• Quoted text
★ ★ ★ ★ ★

Fall 2025

Introduction

For this project, I chose the dataset “Social Media and Mental Health Balance” from Kaggle. The data consists of 500 rows and 10 columns, including demographic information, screen time, sleep quality, and other factors. By performing data manipulation and statistical analysis on this dataset, we can explore the relationship between social media usage and mental wellbeing.

The goal of this project is to identify patterns that highlight the influence that social media has on factors affecting mental health. This topic is particularly meaningful to me, as I use social media daily for both personal and professional purposes and have observed both its positive and negative effects on my own wellbeing.

Link to dataset: https://www.kaggle.com/datasets/ayeshaimran123/social-media-and-mental-health-balance/data

Dataset Overview

The Social Media and Mental Health Balance dataset has the following columns:

  • User_ID
  • Age
  • Gender
  • Daily_Screen_Time(hrs)
  • Sleep_Quality(1-10)
  • Stress_Level(1-10)
  • Days_Without_Social_Media
  • Exercise_Frequency(week)
  • Social_Media_Platform
  • Happiness_Index(1-10)

Data Wrangling

  • Load and clean the data
# load libraries
library(ggplot2)
library(plotly)
library(dplyr)
library(knitr)

# load dataset + clean by renaming messy column names (data wrangling)
data <- read.csv("Mental_Health_and_Social_Media_Balance_Dataset.csv") %>%
  rename(
    Screen_Time = Daily_Screen_Time.hrs.,
    Sleep_Quality = Sleep_Quality.1.10.,
    Stress_Level = Stress_Level.1.10.,
    Days_Off_Social_Media = Days_Without_Social_Media,
    Exercise_Freq = Exercise_Frequency.week.,
    Happiness = Happiness_Index.1.10.,
    Platform = Social_Media_Platform
  )

★ ★ ★ ★ ★

• Stated exercise 1
In the project write-up, how many rows and columns does the chosen dataset have?
• Stated exercise 2
Write out the part of the project write-up starting with "Introduction" and going on through "and mental wellbeing.".

• Entries on locating words and elements
★ ★ ★ ★ ★

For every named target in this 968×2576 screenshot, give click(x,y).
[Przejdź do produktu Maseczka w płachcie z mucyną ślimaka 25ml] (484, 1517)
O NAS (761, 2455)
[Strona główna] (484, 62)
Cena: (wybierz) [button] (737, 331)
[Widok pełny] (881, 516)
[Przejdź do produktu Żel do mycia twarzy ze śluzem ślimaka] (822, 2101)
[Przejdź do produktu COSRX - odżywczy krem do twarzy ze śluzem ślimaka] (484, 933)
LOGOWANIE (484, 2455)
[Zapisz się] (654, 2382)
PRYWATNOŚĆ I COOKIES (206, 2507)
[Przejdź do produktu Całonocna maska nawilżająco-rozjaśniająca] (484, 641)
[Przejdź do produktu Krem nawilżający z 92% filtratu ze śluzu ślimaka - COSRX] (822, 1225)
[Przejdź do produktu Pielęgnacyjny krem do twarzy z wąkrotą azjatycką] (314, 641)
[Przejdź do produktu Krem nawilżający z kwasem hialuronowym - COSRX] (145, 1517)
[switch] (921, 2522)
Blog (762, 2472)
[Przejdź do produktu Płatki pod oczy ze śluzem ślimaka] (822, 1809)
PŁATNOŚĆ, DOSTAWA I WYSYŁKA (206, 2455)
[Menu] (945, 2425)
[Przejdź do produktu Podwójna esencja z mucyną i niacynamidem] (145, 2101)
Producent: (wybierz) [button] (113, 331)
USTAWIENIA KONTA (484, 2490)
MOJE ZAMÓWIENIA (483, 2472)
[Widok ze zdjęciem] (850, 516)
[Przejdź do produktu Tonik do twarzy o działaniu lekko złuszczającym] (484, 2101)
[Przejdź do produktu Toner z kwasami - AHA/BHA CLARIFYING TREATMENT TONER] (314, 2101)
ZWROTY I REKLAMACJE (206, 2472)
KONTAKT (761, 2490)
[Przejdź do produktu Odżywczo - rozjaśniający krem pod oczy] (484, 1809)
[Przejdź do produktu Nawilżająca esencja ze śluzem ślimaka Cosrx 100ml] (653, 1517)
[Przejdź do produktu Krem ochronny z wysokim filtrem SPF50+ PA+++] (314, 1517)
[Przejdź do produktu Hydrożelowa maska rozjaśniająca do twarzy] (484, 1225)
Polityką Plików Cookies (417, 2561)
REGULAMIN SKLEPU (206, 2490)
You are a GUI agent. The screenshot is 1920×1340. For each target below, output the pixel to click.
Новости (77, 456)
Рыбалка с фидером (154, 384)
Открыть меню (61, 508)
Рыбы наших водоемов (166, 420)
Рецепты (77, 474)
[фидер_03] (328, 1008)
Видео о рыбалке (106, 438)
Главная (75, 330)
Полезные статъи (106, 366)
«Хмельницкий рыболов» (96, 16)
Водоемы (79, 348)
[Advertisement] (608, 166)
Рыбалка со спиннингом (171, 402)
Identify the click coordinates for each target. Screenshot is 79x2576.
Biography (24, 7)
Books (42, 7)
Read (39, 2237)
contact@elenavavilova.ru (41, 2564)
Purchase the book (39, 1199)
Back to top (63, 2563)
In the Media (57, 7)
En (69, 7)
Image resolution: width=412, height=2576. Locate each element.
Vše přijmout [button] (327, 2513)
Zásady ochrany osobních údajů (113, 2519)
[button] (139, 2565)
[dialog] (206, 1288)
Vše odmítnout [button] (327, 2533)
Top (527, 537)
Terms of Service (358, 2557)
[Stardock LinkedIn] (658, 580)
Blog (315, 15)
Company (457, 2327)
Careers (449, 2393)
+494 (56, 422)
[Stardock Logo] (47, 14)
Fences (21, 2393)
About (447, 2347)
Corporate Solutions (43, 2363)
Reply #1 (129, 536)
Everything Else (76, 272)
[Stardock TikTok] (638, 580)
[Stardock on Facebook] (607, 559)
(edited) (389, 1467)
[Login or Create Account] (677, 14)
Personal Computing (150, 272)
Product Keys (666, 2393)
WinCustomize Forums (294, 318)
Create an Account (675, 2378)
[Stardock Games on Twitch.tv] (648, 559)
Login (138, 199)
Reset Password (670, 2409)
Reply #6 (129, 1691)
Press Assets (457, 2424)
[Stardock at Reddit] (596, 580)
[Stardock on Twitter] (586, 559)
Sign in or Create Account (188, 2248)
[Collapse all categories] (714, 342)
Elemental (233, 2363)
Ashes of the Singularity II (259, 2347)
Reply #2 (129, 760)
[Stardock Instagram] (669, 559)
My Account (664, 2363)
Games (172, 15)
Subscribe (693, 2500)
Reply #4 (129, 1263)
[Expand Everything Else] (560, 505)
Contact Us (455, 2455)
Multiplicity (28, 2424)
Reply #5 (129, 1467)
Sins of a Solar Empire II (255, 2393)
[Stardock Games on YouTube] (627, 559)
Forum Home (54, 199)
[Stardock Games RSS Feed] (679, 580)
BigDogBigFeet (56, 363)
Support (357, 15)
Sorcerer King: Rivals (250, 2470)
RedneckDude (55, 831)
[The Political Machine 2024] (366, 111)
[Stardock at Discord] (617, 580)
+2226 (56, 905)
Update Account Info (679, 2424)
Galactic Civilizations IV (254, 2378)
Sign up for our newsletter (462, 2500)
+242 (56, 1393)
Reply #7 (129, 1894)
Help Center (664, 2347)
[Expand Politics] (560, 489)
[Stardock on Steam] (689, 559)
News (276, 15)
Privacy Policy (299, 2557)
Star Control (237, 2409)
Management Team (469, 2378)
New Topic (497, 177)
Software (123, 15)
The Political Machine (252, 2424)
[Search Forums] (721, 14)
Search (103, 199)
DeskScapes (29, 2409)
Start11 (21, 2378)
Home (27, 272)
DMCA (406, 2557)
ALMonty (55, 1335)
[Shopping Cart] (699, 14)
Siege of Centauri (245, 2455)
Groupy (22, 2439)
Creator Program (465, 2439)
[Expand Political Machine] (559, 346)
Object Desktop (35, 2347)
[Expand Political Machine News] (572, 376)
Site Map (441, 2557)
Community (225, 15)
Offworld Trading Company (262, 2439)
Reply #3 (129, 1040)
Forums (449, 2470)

★ ★ ★ ★ ★

• Exercise output 1
500 rows and 10 columns.

• Exercise output 2
Introduction

For this project, I chose the dataset “Social Media and Mental Health Balance” from Kaggle. The data consists of 500 rows and 10 columns, including demographic information, screen time, sleep quality, and other factors. By performing data manipulation and statistical analysis on this dataset, we can explore the relationship between social media usage and mental wellbeing.